The lady drummed one set of gloved forefingers against the back of her other hand. “And what is your name?”

“Maud Mary Flynn,” said Maud, baffled by the way the lady flew from subject to subject.

“And you’re eleven years old?”

“I told you I was,” flashed back Maud.

The lady startled her by laughing. Her laughter had the same musical quality as her voice. Halfway through the laugh, one gloved hand pinched Maud’s chin, tilting her face upward. Maud flinched, though the touch was soft. She caught a whiff of violets.

“You sing very prettily, Maud Mary Flynn.”

“Thank you,” said Maud, with dignity. She had always suspected that her voice was good, though no one had told her so. She glanced over her shoulder at the schoolroom window. If Miss Clarke looked out and saw her, she would be in trouble.

“Poor child!” The strange lady had changed again; now her voice was tender, with only a faint hint of mockery. “Locked up in that nasty cold place without any coat! You ought to tell the teacher that the others locked you in.”

“She already knows,” said Maud. Once the words were out, she wished she could take them back.

“She knows and she didn’t stop them?”

Maud fished for a lie but was unable, on such short notice, to find one. “She was the one who locked me in.”

“Do you mean” — Hyacinth sounded indignant — “do you mean she locked you in there, with no coat, on purpose?”

Maud nodded.

“For what reason?”

Maud stole a glance at the lady’s face. “I was swinging my legs during class. My boots made a noise against the floor.”

“Is that all?” Hyacinth asked in disbelief. “How unjust! You poor little thing!”

Maud felt her eyes fill with tears.
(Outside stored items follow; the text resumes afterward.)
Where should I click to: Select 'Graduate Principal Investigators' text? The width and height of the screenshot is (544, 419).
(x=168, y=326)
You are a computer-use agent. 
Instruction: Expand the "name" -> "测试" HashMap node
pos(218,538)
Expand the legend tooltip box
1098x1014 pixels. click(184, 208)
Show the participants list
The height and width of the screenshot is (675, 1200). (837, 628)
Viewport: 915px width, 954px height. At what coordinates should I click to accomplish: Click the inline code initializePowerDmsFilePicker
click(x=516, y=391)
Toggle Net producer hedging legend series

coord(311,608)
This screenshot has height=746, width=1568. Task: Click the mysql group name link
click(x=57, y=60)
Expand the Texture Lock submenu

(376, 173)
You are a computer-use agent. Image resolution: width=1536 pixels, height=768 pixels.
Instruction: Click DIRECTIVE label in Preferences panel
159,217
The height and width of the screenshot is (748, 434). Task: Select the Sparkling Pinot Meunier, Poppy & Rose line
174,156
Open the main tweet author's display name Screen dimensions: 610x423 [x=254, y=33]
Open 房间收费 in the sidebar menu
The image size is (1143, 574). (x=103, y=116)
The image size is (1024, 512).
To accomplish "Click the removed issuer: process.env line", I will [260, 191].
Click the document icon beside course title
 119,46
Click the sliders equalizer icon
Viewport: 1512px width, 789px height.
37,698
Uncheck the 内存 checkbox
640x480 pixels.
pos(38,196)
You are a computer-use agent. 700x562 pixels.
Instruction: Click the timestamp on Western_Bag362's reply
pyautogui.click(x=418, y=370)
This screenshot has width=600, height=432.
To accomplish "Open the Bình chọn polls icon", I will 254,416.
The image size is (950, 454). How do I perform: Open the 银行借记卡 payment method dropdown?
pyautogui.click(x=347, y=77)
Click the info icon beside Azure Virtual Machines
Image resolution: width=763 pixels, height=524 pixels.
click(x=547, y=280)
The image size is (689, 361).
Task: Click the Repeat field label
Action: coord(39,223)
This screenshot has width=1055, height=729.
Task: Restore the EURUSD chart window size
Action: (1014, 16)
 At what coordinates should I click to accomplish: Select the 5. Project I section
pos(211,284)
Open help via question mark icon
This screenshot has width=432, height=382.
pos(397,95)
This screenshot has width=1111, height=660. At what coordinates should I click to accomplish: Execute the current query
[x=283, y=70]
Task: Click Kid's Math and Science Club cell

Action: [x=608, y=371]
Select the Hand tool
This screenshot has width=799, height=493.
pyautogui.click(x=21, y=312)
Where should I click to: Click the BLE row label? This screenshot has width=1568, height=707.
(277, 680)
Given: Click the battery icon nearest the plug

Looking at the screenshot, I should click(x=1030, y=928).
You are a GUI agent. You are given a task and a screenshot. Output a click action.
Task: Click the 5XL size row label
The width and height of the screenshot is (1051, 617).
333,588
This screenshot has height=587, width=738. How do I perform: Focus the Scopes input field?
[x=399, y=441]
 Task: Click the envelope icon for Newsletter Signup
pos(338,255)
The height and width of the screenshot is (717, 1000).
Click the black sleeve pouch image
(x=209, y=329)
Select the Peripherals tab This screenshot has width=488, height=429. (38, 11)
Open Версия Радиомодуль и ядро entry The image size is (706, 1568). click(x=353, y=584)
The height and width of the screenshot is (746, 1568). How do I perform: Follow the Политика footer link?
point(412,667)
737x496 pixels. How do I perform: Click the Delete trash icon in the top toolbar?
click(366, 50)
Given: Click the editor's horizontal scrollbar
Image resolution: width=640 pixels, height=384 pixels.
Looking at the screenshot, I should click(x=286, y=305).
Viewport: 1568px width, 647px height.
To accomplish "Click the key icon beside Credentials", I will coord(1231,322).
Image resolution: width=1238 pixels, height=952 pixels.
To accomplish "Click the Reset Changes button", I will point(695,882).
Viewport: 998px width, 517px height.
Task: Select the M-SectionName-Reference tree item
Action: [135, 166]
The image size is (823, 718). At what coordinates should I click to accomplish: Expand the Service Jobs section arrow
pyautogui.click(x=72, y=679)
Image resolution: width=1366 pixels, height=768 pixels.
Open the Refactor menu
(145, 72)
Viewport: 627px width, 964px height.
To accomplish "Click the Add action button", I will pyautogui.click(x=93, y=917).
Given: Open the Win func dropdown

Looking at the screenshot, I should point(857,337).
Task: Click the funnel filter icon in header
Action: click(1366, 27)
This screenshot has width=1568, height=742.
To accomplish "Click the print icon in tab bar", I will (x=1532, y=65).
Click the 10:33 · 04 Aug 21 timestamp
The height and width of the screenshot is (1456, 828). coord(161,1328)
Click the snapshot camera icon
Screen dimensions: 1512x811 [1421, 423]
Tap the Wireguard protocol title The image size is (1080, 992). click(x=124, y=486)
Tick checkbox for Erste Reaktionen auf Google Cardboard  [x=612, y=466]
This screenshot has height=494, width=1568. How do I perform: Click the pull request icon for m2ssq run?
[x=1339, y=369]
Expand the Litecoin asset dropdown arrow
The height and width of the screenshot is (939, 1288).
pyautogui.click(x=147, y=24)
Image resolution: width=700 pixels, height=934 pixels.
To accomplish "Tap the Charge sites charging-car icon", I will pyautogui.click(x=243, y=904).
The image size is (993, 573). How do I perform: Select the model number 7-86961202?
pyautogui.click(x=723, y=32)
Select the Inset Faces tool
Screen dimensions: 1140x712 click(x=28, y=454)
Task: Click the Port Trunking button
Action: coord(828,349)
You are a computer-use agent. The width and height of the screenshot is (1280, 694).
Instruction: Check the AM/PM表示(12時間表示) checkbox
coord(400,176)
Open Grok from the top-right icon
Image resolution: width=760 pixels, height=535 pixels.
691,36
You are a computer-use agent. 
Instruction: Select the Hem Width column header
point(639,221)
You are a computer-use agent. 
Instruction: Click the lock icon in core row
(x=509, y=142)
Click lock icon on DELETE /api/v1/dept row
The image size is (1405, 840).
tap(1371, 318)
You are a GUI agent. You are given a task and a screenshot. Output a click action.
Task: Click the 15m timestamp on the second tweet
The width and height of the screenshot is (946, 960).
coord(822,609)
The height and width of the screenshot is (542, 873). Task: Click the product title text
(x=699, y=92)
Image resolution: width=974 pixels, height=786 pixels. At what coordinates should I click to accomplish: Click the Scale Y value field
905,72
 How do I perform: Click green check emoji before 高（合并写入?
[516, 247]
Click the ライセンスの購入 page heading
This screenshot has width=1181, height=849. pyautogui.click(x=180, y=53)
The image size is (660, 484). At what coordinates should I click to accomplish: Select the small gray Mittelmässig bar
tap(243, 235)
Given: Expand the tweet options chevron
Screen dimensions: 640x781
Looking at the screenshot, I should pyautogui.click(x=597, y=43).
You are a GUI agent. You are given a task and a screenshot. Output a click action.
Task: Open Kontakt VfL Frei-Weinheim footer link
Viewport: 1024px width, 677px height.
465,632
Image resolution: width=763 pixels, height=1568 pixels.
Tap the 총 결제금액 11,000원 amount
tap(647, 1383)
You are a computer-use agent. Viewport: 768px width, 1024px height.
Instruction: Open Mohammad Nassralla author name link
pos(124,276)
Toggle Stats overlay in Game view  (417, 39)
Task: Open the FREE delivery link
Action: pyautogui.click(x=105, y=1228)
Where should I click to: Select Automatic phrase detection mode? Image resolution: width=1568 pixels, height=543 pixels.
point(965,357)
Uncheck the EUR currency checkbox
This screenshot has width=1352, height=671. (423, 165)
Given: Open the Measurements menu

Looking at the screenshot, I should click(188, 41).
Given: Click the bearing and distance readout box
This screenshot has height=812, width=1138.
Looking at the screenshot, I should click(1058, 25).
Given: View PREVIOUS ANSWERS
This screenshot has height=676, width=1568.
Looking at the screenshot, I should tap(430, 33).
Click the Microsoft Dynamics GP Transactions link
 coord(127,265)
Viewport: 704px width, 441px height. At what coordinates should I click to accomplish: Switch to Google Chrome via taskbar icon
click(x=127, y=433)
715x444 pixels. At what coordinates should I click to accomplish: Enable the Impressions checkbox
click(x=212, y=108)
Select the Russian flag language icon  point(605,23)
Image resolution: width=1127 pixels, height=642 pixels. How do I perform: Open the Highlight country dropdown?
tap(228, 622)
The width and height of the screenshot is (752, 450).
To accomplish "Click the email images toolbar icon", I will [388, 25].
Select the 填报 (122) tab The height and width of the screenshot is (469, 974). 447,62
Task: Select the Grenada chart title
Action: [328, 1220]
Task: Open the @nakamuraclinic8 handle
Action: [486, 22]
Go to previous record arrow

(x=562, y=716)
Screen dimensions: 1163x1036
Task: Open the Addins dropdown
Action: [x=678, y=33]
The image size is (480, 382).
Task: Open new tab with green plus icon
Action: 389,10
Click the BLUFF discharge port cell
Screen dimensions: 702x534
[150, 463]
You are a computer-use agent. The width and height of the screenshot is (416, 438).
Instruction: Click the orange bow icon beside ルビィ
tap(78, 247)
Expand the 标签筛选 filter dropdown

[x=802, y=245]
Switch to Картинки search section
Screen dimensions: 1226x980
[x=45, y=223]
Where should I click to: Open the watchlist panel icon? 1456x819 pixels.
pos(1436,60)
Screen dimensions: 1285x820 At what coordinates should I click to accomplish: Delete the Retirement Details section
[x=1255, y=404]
She knew that her bad behavior had not been limited to swinging her feet. She knew that she had all but forced Miss Clarke to punish her. And yet — under Hyacinth’s pitying eyes — she did feel like a poor little thing. It was an intensely pleasurable feeling — close to embarrassment, and yet agreeable. Speechless with surprise, she raised her face to the Hyacinth-lady, who reached out and stroked the salt water from her eyes. The gray gloves were soft as the skin of a peach.

“Maud Flynn!” Hyacinth bent down as if she were about to tell a secret. Her voice lowered to a thrilling whisper. “Maud Flynn, what if I were to take you away from this horrid place? What if you were to come home with me and my sister Judith and be our little girl?”

Maud’s eyes widened. “You’re Miss Hawthorne,” she exclaimed in a whisper. “You’re the ones —” She remembered in the nick of time that the Misses Hawthorne wanted a child of eight or nine years of age, and shut her mouth.

“Yes, I am Hyacinth Hawthorne,” agreed the stranger. “Would you like to come home with me? I promise Judith and I won’t shut you in the necessary-house. We haven’t one. Our house has all the modern improvements.”

Maud could not speak. She clutched the hand that was offered her and followed Hyacinth Hawthorne away from the outhouse.

T
he office of Miss Kitteridge, Superintendent of the Asylum, was a cramped room at the front of the brick building. Maud had been sent there whenever her behavior went beyond what Miss Clarke could tolerate, and she hated every inch of the room. She also hated Miss Kitteridge, who sat beneath an engraving of Jesus blessing the children of Judea. Under the picture was a woolen sampler, with the words “Suffer the Little Children to Come Unto Me” cross-stitched in red and black. When Maud was a little younger, she had thought that the caption referred to Miss Kitteridge: any child who came unto Miss Kitteridge, Maud figured, was bound to suffer.

Miss Kitteridge was a tall woman with a yellow pompadour and a deceptive air of fragility. Maud’s eyes darted over her and settled on the other woman in the room. The other Miss Hawthorne — her sister Judith, Maud supposed — appeared twenty years older than her sister. Her face was stern and her costume sober: a rich, red-brown silk — a good dress, Maud judged, but plain.

Miss Kitteridge sighed. Her sentences often began and ended with a sigh; she always spoke as if she were not quite strong enough to finish a whole thought. Maud was not misled by this. She knew Miss Kitteridge was not too weak to be cruel.

“A most respectable family,” said Miss Kitteridge, as if it were a complaint. She was speaking, then, of Polly Andrews. “I think you will find —”

“Judith,” interrupted Hyacinth, “I’ve found our little girl.”

She spoke serenely, as if she had no idea that she was breaking into the conversation. Maud felt the same peculiar weakness in her stomach that she felt when Hyacinth called her a poor little thing. She fitted one knee behind the other and curtsied to Judith Hawthorne. She knew her dress was wrinkled and her stockings were sagging. She wished she had thought to pull them up.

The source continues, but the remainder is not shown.